И в религиозных воззрениях, и в естественных
человеческих реакциях средневековое общество
соскользнуло от смерти как осознания и сгущения жизни как таковой к смерти как
осознанию и
отчаянной любви к именно этой, здешней, земной жизни, теряемой безвозвратно.
Движение к новому
отношению между смертью и индивидуальностью человеческого существования
протекало медленно
начиная с XII в. и достигло своего наивысшего развития в XV в., в эпоху
расцвета macabre.
Глава 4. Гарантии для потустороннего мира
Архаические ритуалы
Прежде чем вступить в битву с неверными, Роланд
и его товарищи получили от архиепископа
отпущение грехов в форме благословения: Турпином им отпущены грехи, Он их
святым крестом
благословил.
Это прижизненное отпущение и благословение
было не последним. После кровавого разгрома в
Ронсевальском ущелье Карл Великий со своей армией прибыл на место сражения,
рыцари сошли с
коней и стали хоронить останки павших друзей. Погребение также сопровождалось
отпущением
грехов и благословением погибших. Обе церемонии — при жизни героев и после их
смерти — описаны
одинаково, как если бы в глазах эпического поэта речь шла об одном и том же
ритуале. Позднее
французский язык разведет два этих акта: словом absolution будут обозначать
отпущение грехов и
благословение, которые человек получает при жизни, а словом absoute — тот же
ритуал, совершаемый
посмертно. Заметим, что в обиходном языке XV—XVIII вв., например в языке
завещаний, последнее
слово не встречается, оставаясь вплоть до XIX в. принадлежностью языка
«ученого», церковного.

Фрагмент набора данных:
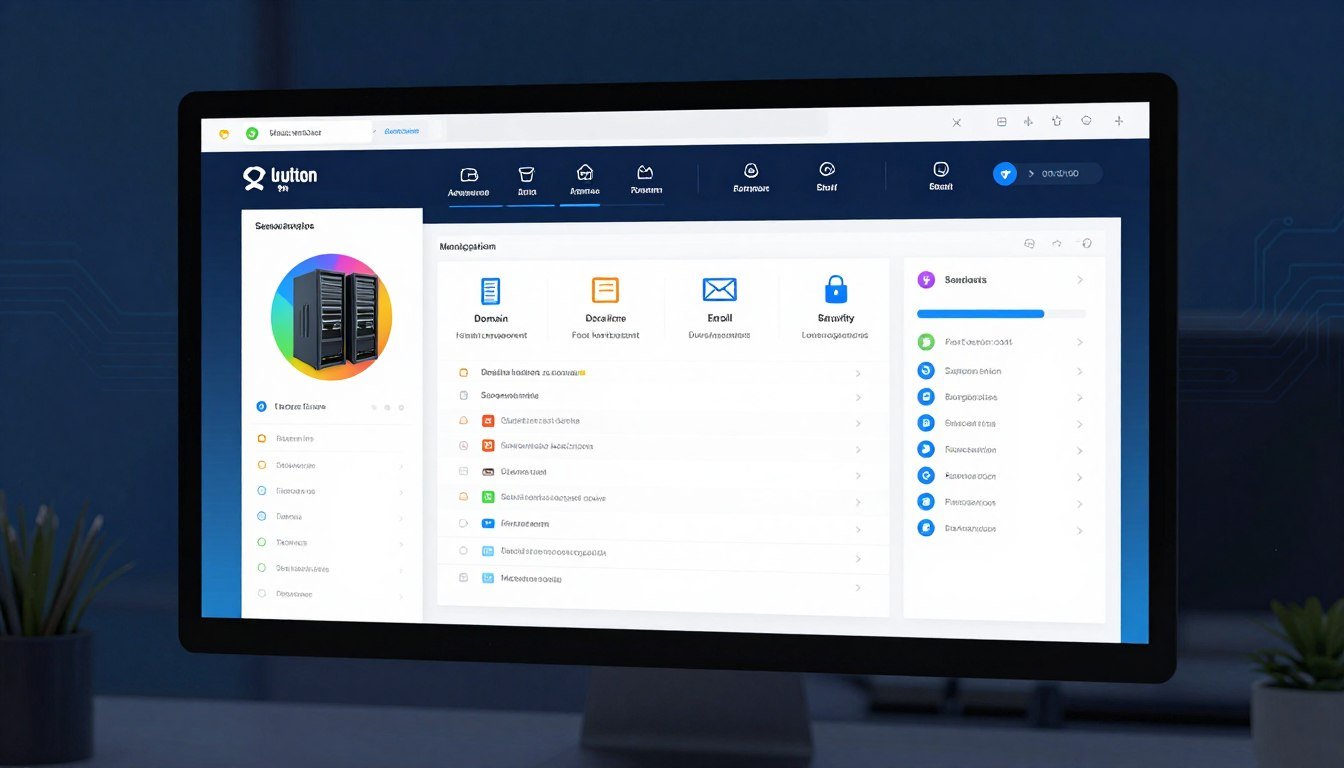This screenshot has width=1344, height=768.
Task: Select the house icon navigation tab
Action: click(x=585, y=179)
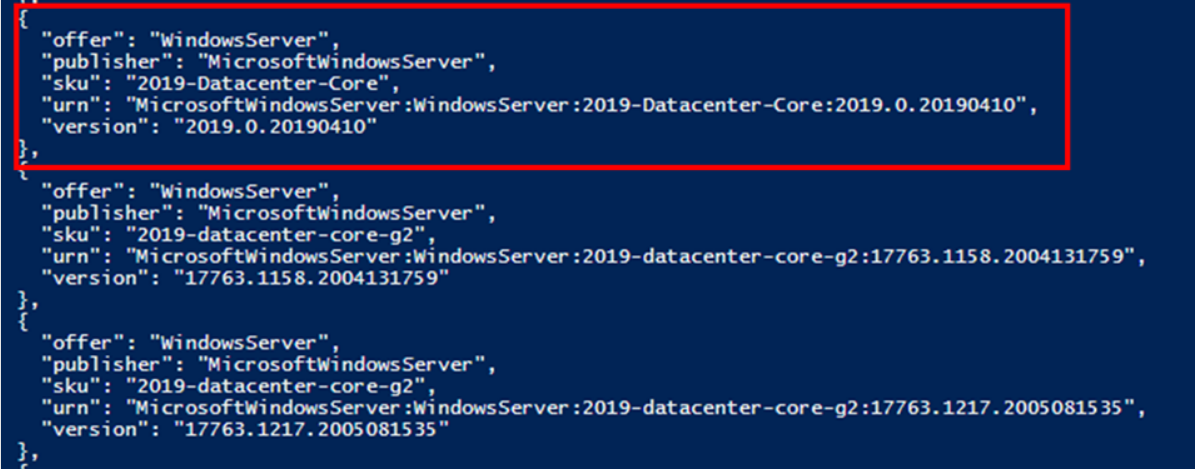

Что сделать:
- a) Назовите всех персонажей, которые упомянуты по имени в отрывке о средневековом отношении к смерти.
- b) Продолжите отрывок о средневековом отношении к смерти, начав сразу после его последней фразы.

Ответы к заданиям:
- a) Роланд, Турпин, Карл Великий.

- b)
Церемониал absoute хорошо описан в сцене
похорон Роланда и Оливье. Он включал в себя отпущение
грехов и благословение умершего епископом или священником от имени Бога и
курение фимиама и
иных благовоний над телом!.
Это же древнейшее описание мы находим без
существенных изменений в более поздних
иконографических сценах: успение Святой Девы и положение во гроб святых. В
первом случае
церемония совершается при жизни, во втором после смерти. Сцена успения Божьей
Матери получает
распространение в иконографии с конца Средневековья. Святая Дева лежит на
смертном одре со
свечой в руке — обычай более поздний, о котором в старых текстах нет никаких
упоминаний. Постель
умирающей обступает привычная толпа, где апостолы олицетворяют духовенство.
Один из них читает
или распевает по книге некие священные тексты, другой несет кропильницу и
кропило, третий
курильницу. Над умирающей читают псалмы, ей отпускают грехи, ее окропляют
святой водой и
осеняют крестным знамением. Окуривают ли благовониями еще при жизни или
курильницу принесли,
чтобы возжечь ее сразу, как только душа покинет измученное тело, остается
неясным.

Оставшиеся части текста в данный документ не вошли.